In the tradition of Frances Hodgson Burnett’s The Little Princess come Noel Streatfeild’s tales of triumph. In this story, three orphan girls vow to make a name for themselves and find their own special talents. With hard work, fame just may be in the stars! Originally published in 1937. (Amazon)
Reviewed by Debbie, theater patron
Orphans appear frequently in children’s literature. Sara Crewe. Anne of Green Gables. Harry Potter. Ballet Shoes features three of my favorites. Great-Uncle Matthew (Gum), a famous fossil collector, starts collecting orphans after getting too old to climb around after fossils, and over a period of years, he brings home Pauline, Petrova and Posy to his great-niece Sylvia and her nurse, Nana, at his house on Cromwell Road in 1930s London.
After Gum sends Posy, he leaves for a 5-year trip, although Sylvia and Nana know this really means he’ll be gone for 10. When their money runs out, they take in some boarders who end up changing their lives. One is a dance teacher who arranges for the girls to attend her school, The Children’s Academy of Dancing and Stage Training (which later appears in several other Streatfeild books). Pauline ends up excelling at acting, while Posy is a born dancer. Petrova becomes a competent enough performer, but her heart lies elsewhere.
What I really like about Noel Streatfeild’s novels is that they take me to this unfamiliar (to me) world of life on the stage. Ballet Shoes in particular introduced me to dance in general and also to specific plays: Maurice Maeterlinck’s The Bluebird and Shakespeare’s A Midsummer Night’s Dream and Richard the Third. I was anxious with Pauline at her first audition, and I was excited with Petrova when she learned that they were going to fly on the stage. One of the best things about reading is going to a new world, and Streatfeild’s world of performing arts is fascinating.
In Ballet Shoes, it is also peopled by wonderful, generous characters who become Pauline, Petrova and Posy’s extended family. In addition to Theo, the dance teacher, the boarders include Mr. and Mrs. Simpson and two lady doctors, Dr. Jakes and Dr. Smith. Mr. Simpson shares Petrova’s automotive interests and lets her help take care of his car. With two sisters who love performing, Petrova finds talking cars and mechanics with Mr. Simpson a relief. Dr. Jakes and Dr. Smith are academic coaches, and they end up educating the girls when money for school runs out. It is Dr. Jakes, the literature specialist, who first seriously encourages Pauline to act and who gets Petrova through when she lands a role in a play that is very difficult for her.

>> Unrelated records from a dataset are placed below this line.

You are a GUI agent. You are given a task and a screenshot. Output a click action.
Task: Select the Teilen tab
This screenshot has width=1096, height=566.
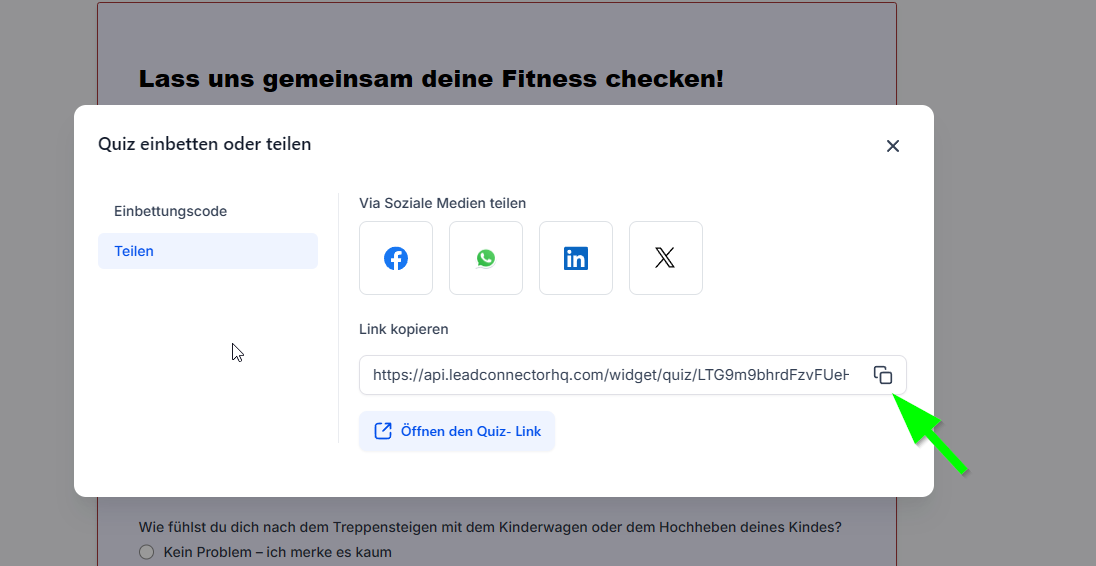208,251
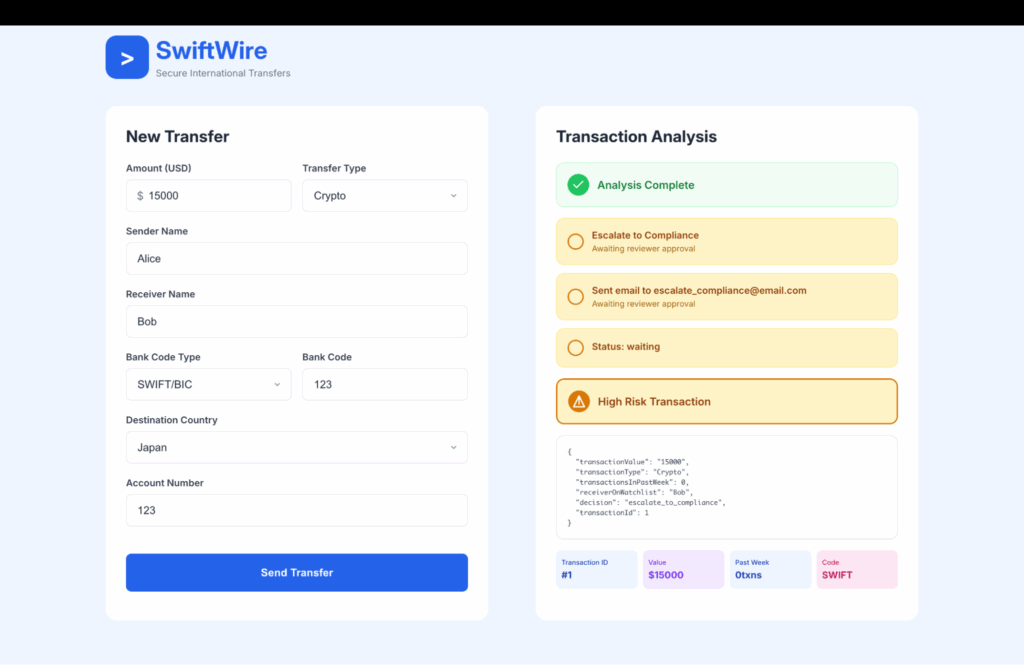Open the Destination Country dropdown
1024x665 pixels.
tap(296, 447)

Although Pauline really enjoys acting for itself, she also appreciates that it provides a way to earn money to help her family. The only reason Petrova stays at the school is that she can start earning money at it at age 12, whereas any other profession she’d be interested in wouldn’t allow her to start earning until years later. Money worries run through this book, which makes the girls’ eventual success all the sweeter. (The small math nerd in me wrote down all the parts about money so I could figure out how many shillings were in a pound. This was before the Internet, so I couldn’t just look it up.)
A couple of years ago, a new movie version of Ballet Shoes was made, starring Emma Watson (aka Hermione). I enjoyed it, even though they changed some of the story to add some romance (which I couldn’t exactly argue with). In the movie “You’ve Got Mail,” Meg Ryan’s character shares her love of the Shoe books, which is one of the reasons I like that movie so much.
In the US, only four or five of the Shoe books are still in print, but if you can find it, I also really like The Children on the Top Floor.